Evaluating Robustness in Latent Diffusion Models via Embedding Level Augmentation
This work addresses robustness issues in latent diffusion models for image generation, which is an incremental improvement focusing on a specific domain.
The paper tackles the lack of robustness in latent diffusion models by proposing novel data augmentation techniques and a tailored evaluation pipeline, fine-tuning Stable Diffusion models with Dreambooth to reveal and address robustness shortcomings in processing textual prompts.

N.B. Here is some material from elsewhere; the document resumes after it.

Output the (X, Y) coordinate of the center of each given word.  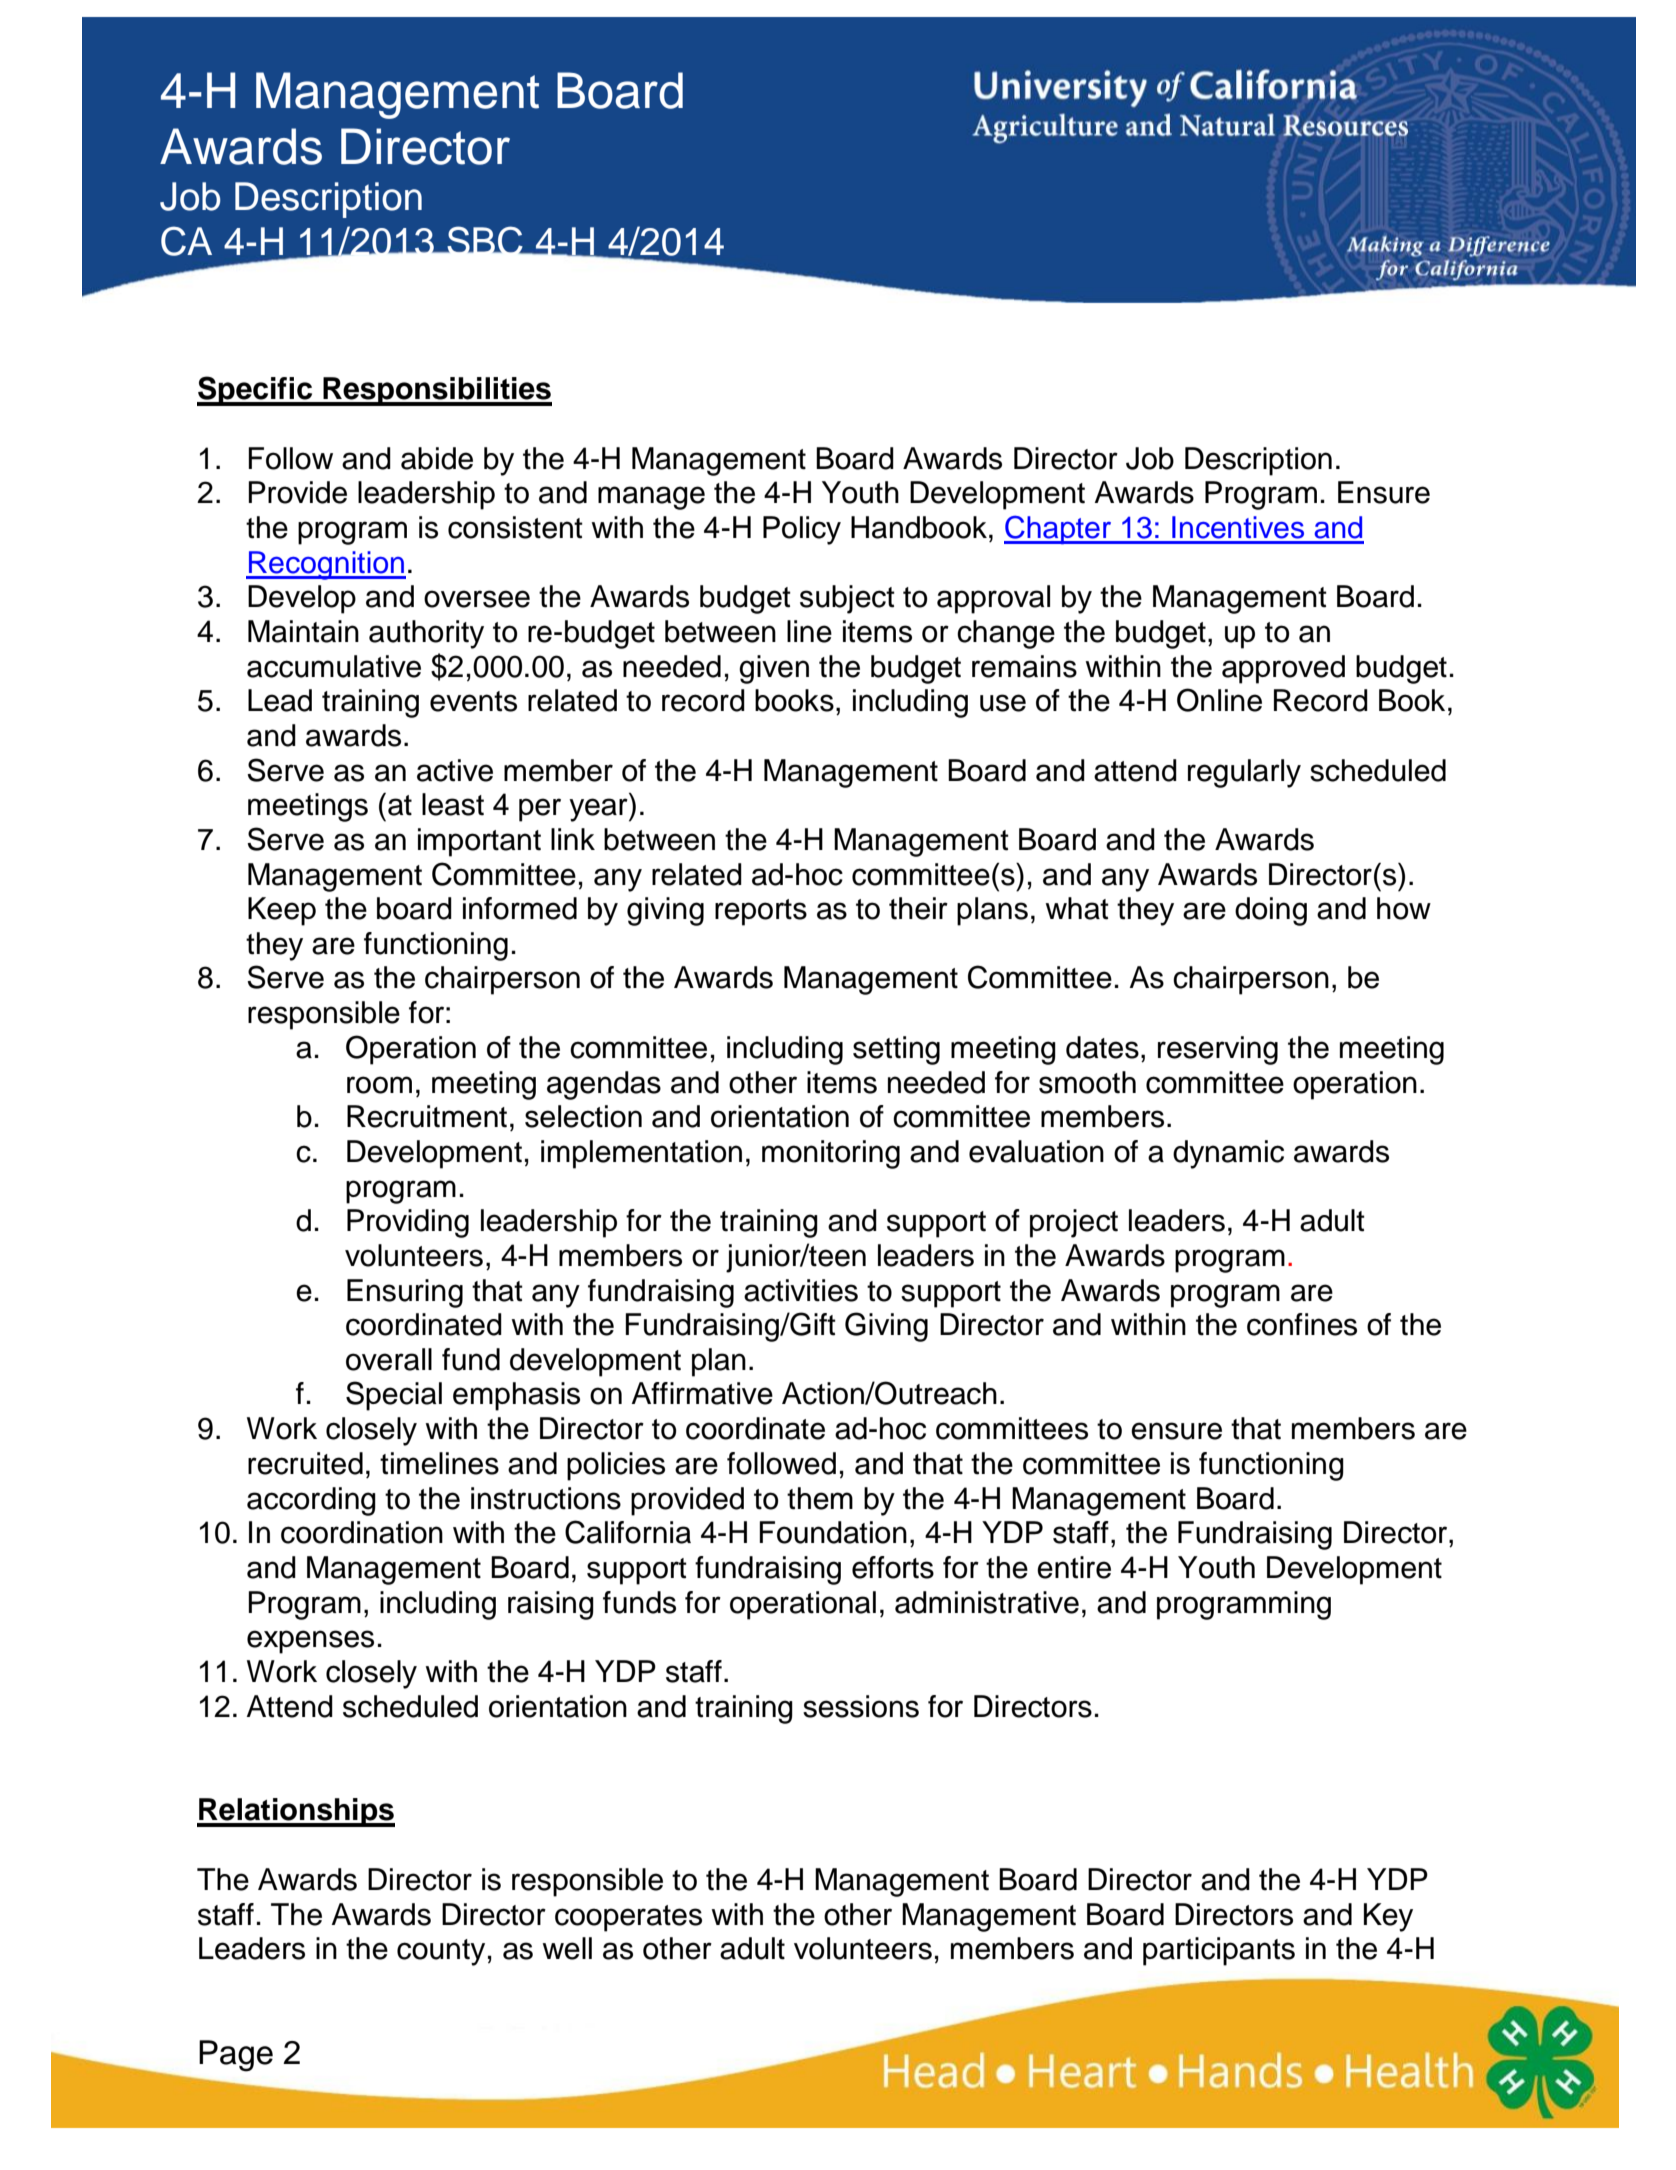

Latent diffusion models (LDMs) achieve state-of-the-art performance across various tasks, including image generation and video synthesis. However, they generally lack robustness, a limitation that remains not fully explored in current research. In this paper, we propose several methods to address this gap. First, we hypothesize that the robustness of LDMs primarily should be measured without their text encoder, because if we take and explore the whole architecture, the problems of image generator and text encoders wll be fused. Second, we introduce novel data augmentation techniques designed to reveal robustness shortcomings in LDMs when processing diverse textual prompts. We then fine-tune Stable Diffusion 3 and Stable Diffusion XL models using Dreambooth, incorporating these proposed augmentation methods across multiple tasks. Finally, we propose a novel evaluation pipeline specifically tailored to assess the robustness of LDMs fine-tuned via Dreambooth.